A perceptron takes in three values and outputs one value.
The three values it takes in is a matrix of inputs x, a matrix of weights w, and a bias b.
The dimensions of x is related to the dimension of the problem. Since the above example was 2-dimensional, so x would include both the x and y coordinates of a point in the graph.
The value outputted is $w_0*x_0 + w_1*x_1 + \ldots + w_n*x_n + b = w_0*x_0 + w_1*x_1 + \ldots + w_n*x_n + b*1$ so oftentimes we include the bias as the last weight and 1 as the last input in order to simplify everything to one matrix.
Thus, if we used a matrix representation the value outputted is $\mathbf{w}^T\mathbf{x}$ .

The output then gets passed through an activation function.
The activation function is designed to imitate the action potential when a neuron fires in the brain.
Think of the activation function as a dam that only leaks water (overflows) past a certain threshold.
Here are some examples of activation functions:

Binary Step Function: If x is posistive the function outputs a 1. If x is negative the function outputs a 0. If x is 0 the function outputs 0.5.
RELU: If x is posistive the function outputs x, otherwise the function outputs a 0.
Sigmoid: Outputs $\frac{1}{1+e^{-x}}$ .

The activation function acts as a control-flow for the information in a neural network, only letting the output through past a certain threshold or condition.
The bias modifies that threshold, shifting the boundary line left or right based on its value.
In the binary classification problem, the activation function is what determines if the neuron classifies the point in the data as A or B.
If we were using a nonlinear function like Sigmoid the output represents the probability the point is part of group A or B.

Training a perceptron is done through a process called gradient descent.
If you are familiar with calculus, in one dimension gradient descent looks like $x_{new}=x_{old}-\text{learning rate}*f'(x_{old})$ .
Here's an animaton of Gradient Descent (Source: Aleksandr Antonov):

So how do we do something similar but with our training data and weights?
Well, in this case, we can use the error/cost function, or the difference between the expected output and our perceptron's output, as our rate of change.
Plugging everything back in, the new formula for gradient descent would look like $\mathbf{x_{new}}=\mathbf{x_{old}}-\text{learning rate}*(\text{expected} - \mathbf{w}^T\mathbf{x})$ .

Another way of thinking about perceptron is to visualize the weight vector as perpendicular to the boundary line separating the two points.

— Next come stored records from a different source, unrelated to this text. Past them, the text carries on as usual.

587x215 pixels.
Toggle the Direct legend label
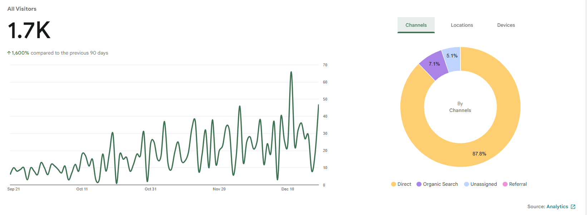[x=404, y=184]
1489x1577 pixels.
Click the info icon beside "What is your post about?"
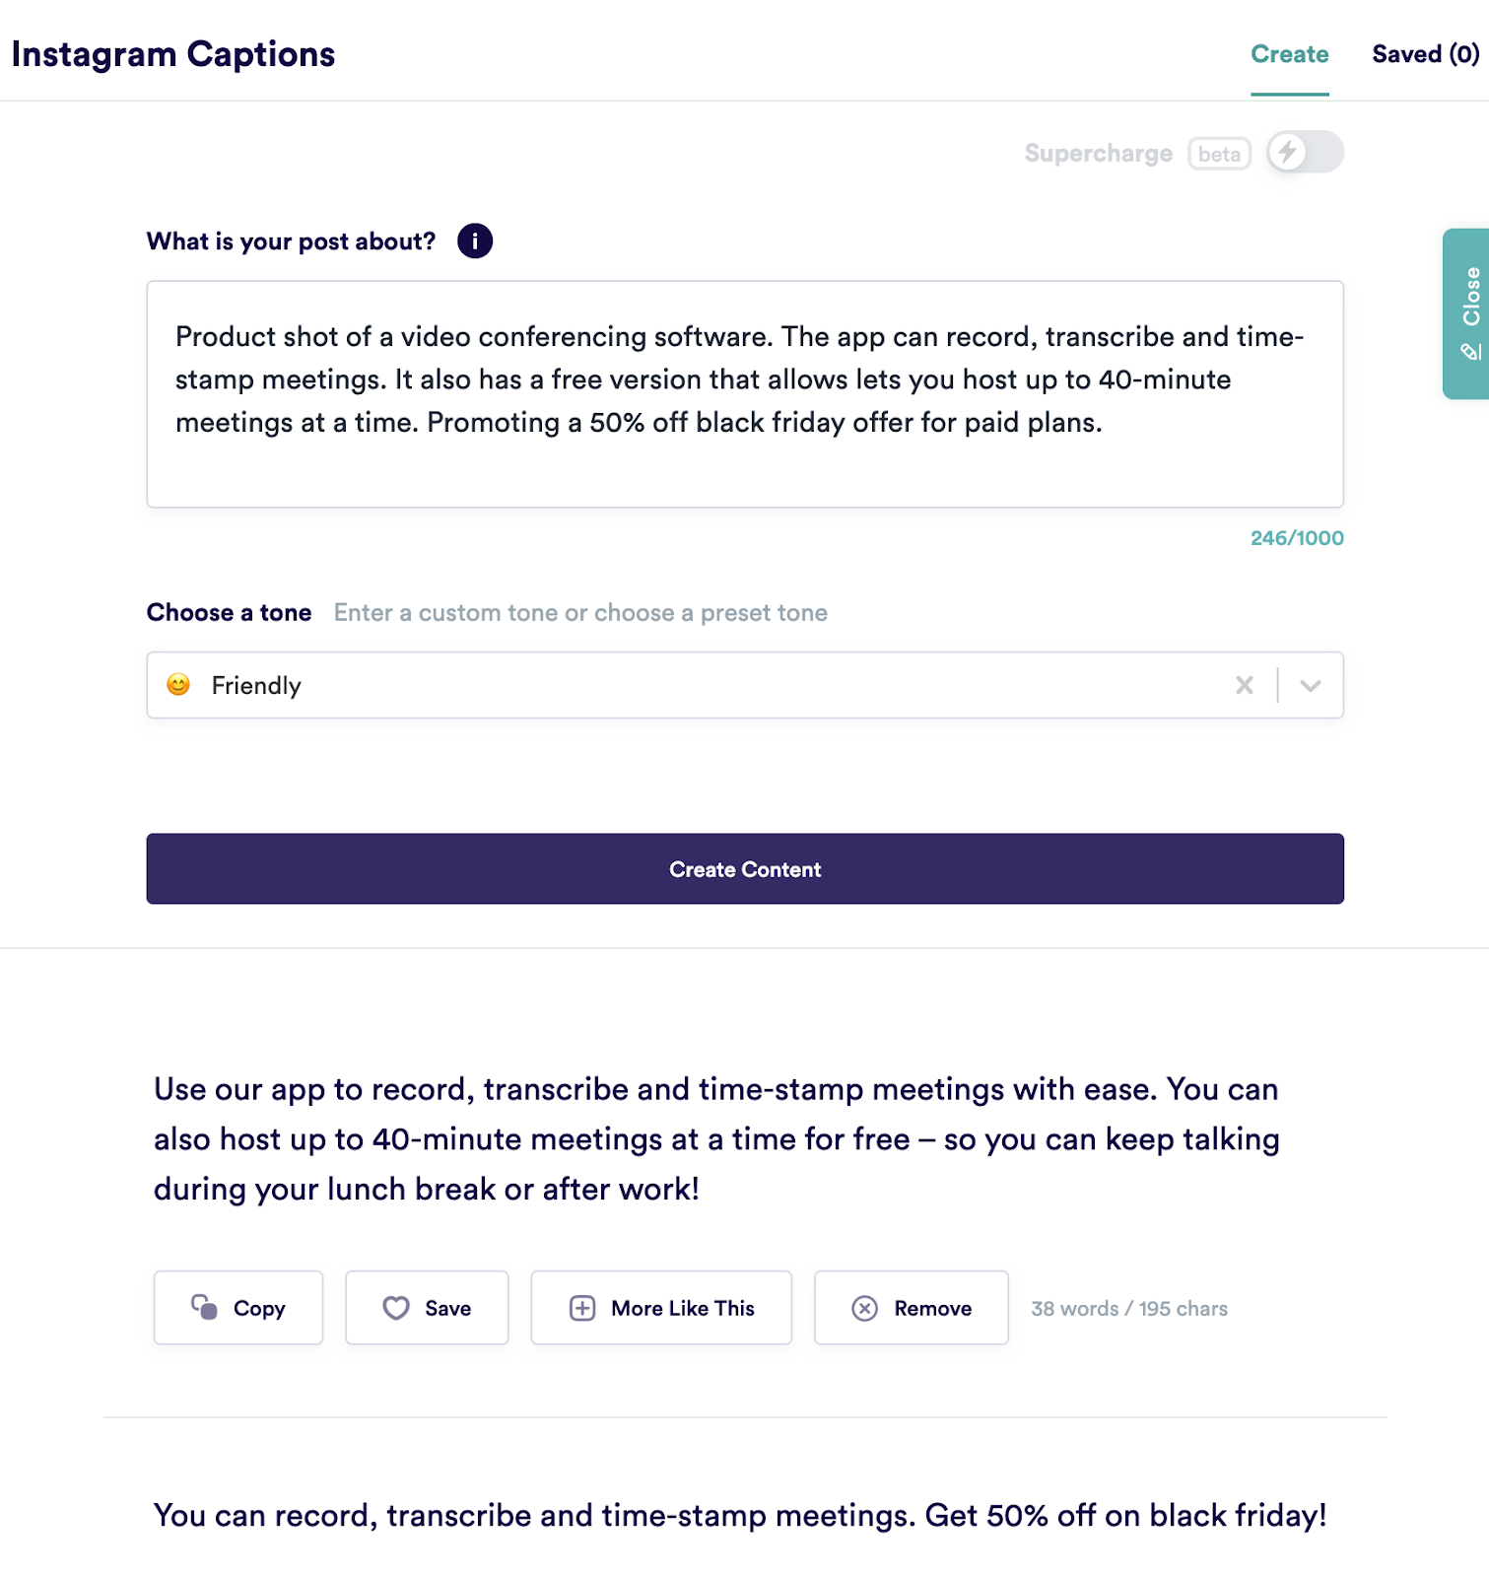(x=474, y=240)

This is because another way of expressing $\mathbf{w}^T\mathbf{x}$ is $||\mathbf{w}||\cdot||\mathbf{x}|| \cdot \cos(\theta)$ .
Whenever the angle between the x vector and w is less than 90 degrees, such as with $\mathbf{x_1}$ , $\cos(\theta)$ will be positive which will lead the activation function to classify x in group 1.
Whenever the angle between the x vector and w is greater than 90 degrees, such as with $\mathbf{x_2}$ , $\cos(\theta)$ will be negative which will lead the activation function to classify x in group 0.
If the vector is mislabeled as positive, it will be subtracted from w and w will go further away from the vector, leading the boundary line to eventually shift away from x and make it 0.
If the vector is mislabeled as 0, it will be added to w and w will go towards the vector, leading the boundary line to eventually shift towards x and make it positive.
Here's an animation depicting the training process (modified based on https://github.com/ayusek/Perceptron-Animation/tree/master):

The left side shows all the data points, as well as the weight vector in yellow.
the left side also shows the current training point either in the mislabeled color or green if it was labeled correctly.
The right side shows all of the training set so far.

Unfortunately, not all problems are Linearly Separable. One classic example is a XOR gate:

As you can see by the above image, it's impossible to separate the 1s and 0s using only one line, so multiple lines are needed.
For problems that aren't linearly separable, we instead use a Multi-Layer Perceptron.